The above is just about architecture of the CPU itself. Something else you must consider is that Jetsons greatly depend on hardware load. A piece of hardware generates a hardware interrupt (hardware IRQ) to tell the scheduler it wants time. For hardware this involves an actual wire able to reach a CPU core. For a software interrupt (soft IRQ) there is no wire, and mostly the scheduler can do what it wants so far as choosing a CPU core. This also indirectly influences whether you get a cache hit or miss.
On the Intel CPU desktop PC there is an IO-APIC (a programmable I/O interrupt controller) which can map any of the hardware’s IRQ wires to go to any CPU core. The scheduler might not spread things out just because it knows about cache hits and misses, but the option is there (and when cache is turned off it gets easier). AMD has something similar so far as being about to route hardware IRQ to different cores. Jetsons do not have this. If the hard wire does not exist to a core, then the IRQ cannot go to that core. You can tell it to do so, but when the scheduler sees this cannot be accomplished it will migrate the IRQ back to a core which can handle the interrupt. Sadly, this is only the first core (CPU0).
Take a less at “less /proc/interrupts”. This is the hardware IRQ count. Some stats towards the bottom might even mention a core getting rescheduled (such as changing it from some non-CPU0 core to CPU0). Take particular note that every core has its own timer, but other than this, you won’t see much going to these non-CPU0 cores. When you do see something there, and if it is not a timer, there is a significant chance that in the statistics at the bottom you’ll also see reschedules. A desktop PC architecture probably won’t spread IRQs out by default, but if you did so, then your process would normally run on the core you specify with the RT kernel.
Some hardware can in fact go to different cores. Much of it cannot. Let’s say that your network controller requires CPU0. Also, the disk controller and a few other things require CPU0. For a Jetson these can never migrate to another core. If your specific process depends on CPU0, then you are competing with all those other hardware IRQs. If your process is a software only and does not involve a hardware IRQ, then you could conceivably dedicate your process to one of the other cores and improve the situation. Then again, even a software driver depends on data, and often the data depends on hardware, so it isn’t a guarantee.
It gets rather complicated, but if you really want to know where the timing issues are, then you probably need to start by profiling the individual application with gprof or similar. If you don’t know where the time is being spent, or delayed, then it is hard to improve it.
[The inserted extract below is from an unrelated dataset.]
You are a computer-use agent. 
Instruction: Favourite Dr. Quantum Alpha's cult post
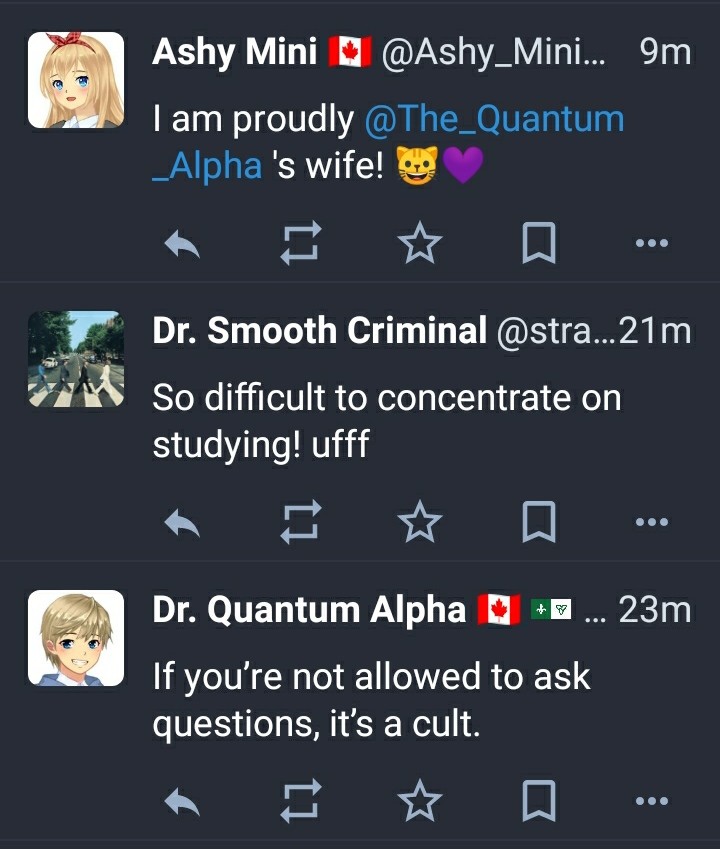click(420, 799)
Maybe you’ll find out that most of the delays are from disk or network access, which gives a clue. It is a place to start. I don’t know of an easy way to profile the scheduler, but once you’ve worked on removing things like unnecessary delays in the program itself you’ll at least have an idea. It is hard to overestimate the value of profiling to know what exactly is taking the most time (you could then limit the profiling to what takes the most time due to hardware access and cache hit/miss to indirectly infer where latency is coming from in the hardware itself).
Someone from NVIDIA (e.g., @DaneLLL) might have more information on optimizing, but I don’t know if NVIDIA has an interest in the RT kernel since reference o/s does not use this. If you are serious about real time you might check one of the NVIDIA partners:
https://concurrent-rt.com/
Some people might put a hard real time inexpensive controller on individual pieces of hardware, and then use the Jetson to run the controllers as “fly by wire”. This means the controllers can have simple functions which are very deterministic and predictable, and simply use the Jetson to change the details.